A Hop is a graphical representation of data flowing between two Steps, with an origin and a destination. The data that flows through that Hop constitutes the Output Data of the origin Step, and the Input Data of the destination Step. A Hop has only one origin and one destination, but more than one Hop could leave a Step. When that happens, the Output Data can be copied or distributed to every destination. Likewise, more than one Hop can reach a Step. In those instances, the Step has to have the ability to merge the Input from the different Steps in order to create the Output.
A Transformation has to do the following:
- Read the CSV file
- Build the greetings
- Save the greetings in the XML file
For each of these items you'll use a different Step, according to the next diagram:
In this example, the correspondence between tasks and Steps is one-to-one because the Transformation is very simple. It isn't always that way, though.
Here's how to start the Transformation:
- To the left of the workspace is the Steps Palette.
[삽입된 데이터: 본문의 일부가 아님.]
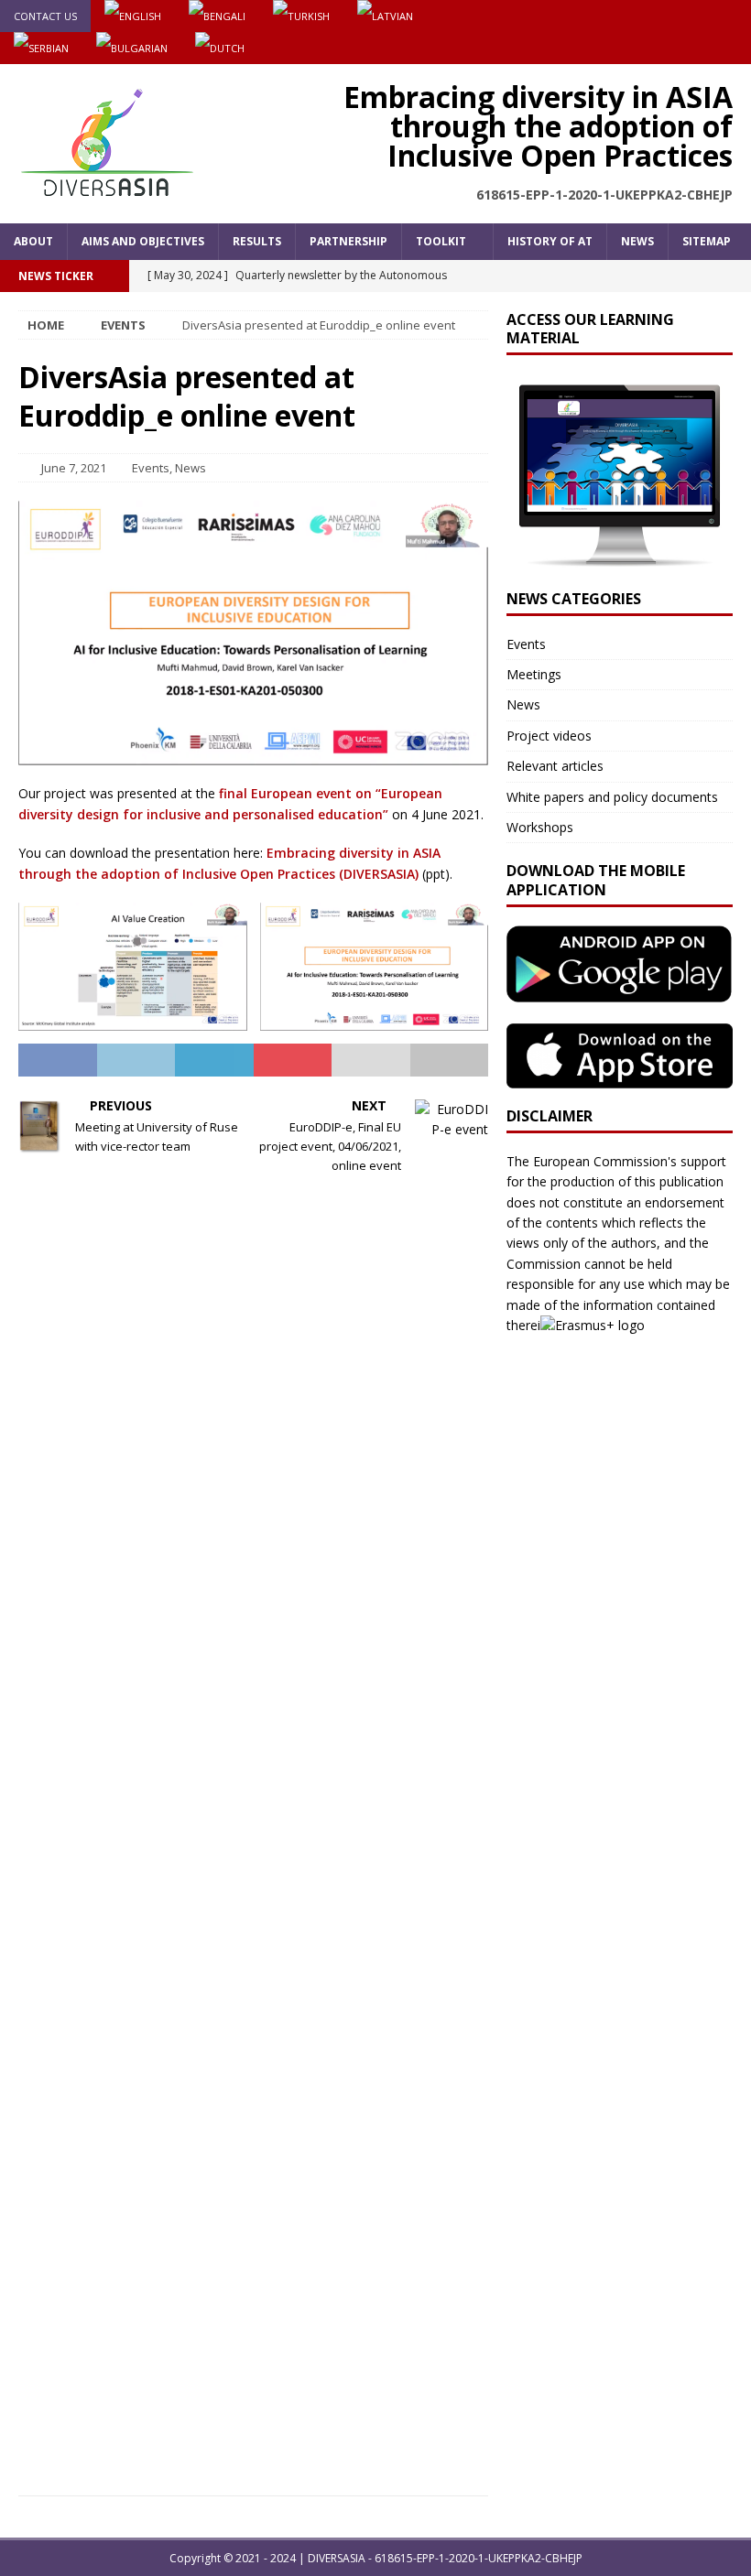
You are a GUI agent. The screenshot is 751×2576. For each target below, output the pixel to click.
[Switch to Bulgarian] (131, 48)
Select the Input category.
- Drag the CSV file onto the workspace on the right.
- Select the Scripting category.
- Drag the Modified JavaScript Value icon to the workspace.
- Select the Output category.
- Drag the XML Output icon to the workspace.
Now you will link the CSV file input with the Modified Java Script Value by creating a Hop:
- Select the first Step.
- Hold the Shift key and drag the icon onto the second Step.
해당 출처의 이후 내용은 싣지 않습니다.